The Government of Canada is opening new Visa Application Centres and service points in Europe, Africa and the Middle East to support the expansion of its biometrics program.
The new Visa Application Centres (VACs) and service points will assist in the collection of biometrics including fingerprints and a photograph for facial recognition, which all foreign nationals from Europe, the Middle East and Africa applying to visit, work, study or settle in Canada will have to provide starting July 31.
Foreign nationals from Asia, Asia Pacific and the Americas will also need to provide their biometrics when applying for a visitor visa, a work or study permit, or permanent residence beginning December 31, 2018.
New VACs will open in:
- Kigali, Rwanda; Stockholm, Sweden; and Tel Aviv, Israel by mid-September 2018
- Athens, Greece; Berlin, Germany; Lyon, France; and Vienna, Austria in early November 2018 and
- Antananarivo, Madagascar and Cape Town, South Africa in early December 2018
The federal government says more VACs will open in 2019.
Meanwhile, transitional biometrics collection service points have now opened to applicants at some Canadian embassies in Europe.

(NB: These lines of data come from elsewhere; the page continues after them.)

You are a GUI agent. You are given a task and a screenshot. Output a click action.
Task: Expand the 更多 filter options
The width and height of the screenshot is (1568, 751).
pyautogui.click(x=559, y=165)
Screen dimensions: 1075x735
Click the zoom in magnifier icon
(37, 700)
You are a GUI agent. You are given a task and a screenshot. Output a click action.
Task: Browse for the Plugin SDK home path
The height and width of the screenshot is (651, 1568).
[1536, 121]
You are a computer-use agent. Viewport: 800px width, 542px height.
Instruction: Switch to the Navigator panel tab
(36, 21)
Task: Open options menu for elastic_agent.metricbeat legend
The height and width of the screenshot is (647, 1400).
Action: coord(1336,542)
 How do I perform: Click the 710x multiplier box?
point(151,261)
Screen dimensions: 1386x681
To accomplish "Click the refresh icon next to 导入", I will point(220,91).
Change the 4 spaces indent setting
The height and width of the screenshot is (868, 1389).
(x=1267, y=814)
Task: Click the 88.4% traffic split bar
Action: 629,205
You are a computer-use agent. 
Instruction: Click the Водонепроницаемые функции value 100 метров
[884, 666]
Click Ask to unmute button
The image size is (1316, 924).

The following biometrics service points will be dedicated to biometrics collection and no applications will be accepted at these service points.
- From July 31 to mid-September 2018: In Stockholm, at the Embassy of Canada to Sweden, for applicants from Sweden and neighbouring countries.
- From July 31 to early November 2018: Canadian embassies in Athens, Greece; Berlin, Germany; and Vienna, Austria for applicants from Greece, Germany, Austria and neighbouring countries.
- From July 31 to early November 2018: In a leased commercial space in Lyon, France for applicants from France and neighbouring countries.
Before visiting a biometrics service point, applicants must first receive a Biometrics Instruction Letter from Immigration, Refugees and Citizenship Canada.
The following applicants are exempt from the Biometrics requirement:
- Canadian citizens, citizenship applicants (including passport applicants), or existing permanent residents;
- children under the age of 14;
- applicants over the age of 79 (there is no upper age exemption for asylum claimants);
- visa-exempt nationals coming to Canada as tourists who hold a valid electronic travel authorization;
- heads of state and heads of government;
- cabinet ministers and accredited diplomats of other countries and the United Nations, coming to Canada on official business;
- U.S. visa holders transiting through Canada;
- refugee claimants or protected persons who have already provided biometrics and are applying for a study or work permit;
- temporary resident applicants who have already provided biometrics in support of a permanent resident application that is still in progress.
The federal government uses biometrics to prevent:
- identity fraud and theft;
- known criminals from entering Canada;
- deportees from re-entering Canada without permission; and
- failed refugee claimants from re-entering Canada using false identity documents.
Is it secure?
The Government of Canada says biometrics information is handled with the highest level of security and privacy. It is also stated that all information collected at a service point is deleted once it has been sent to the Canadian Immigration Biometrics Identification System, where the Royal Canadian Mounted Police (RCMP) stores fingerprints in the National Repository.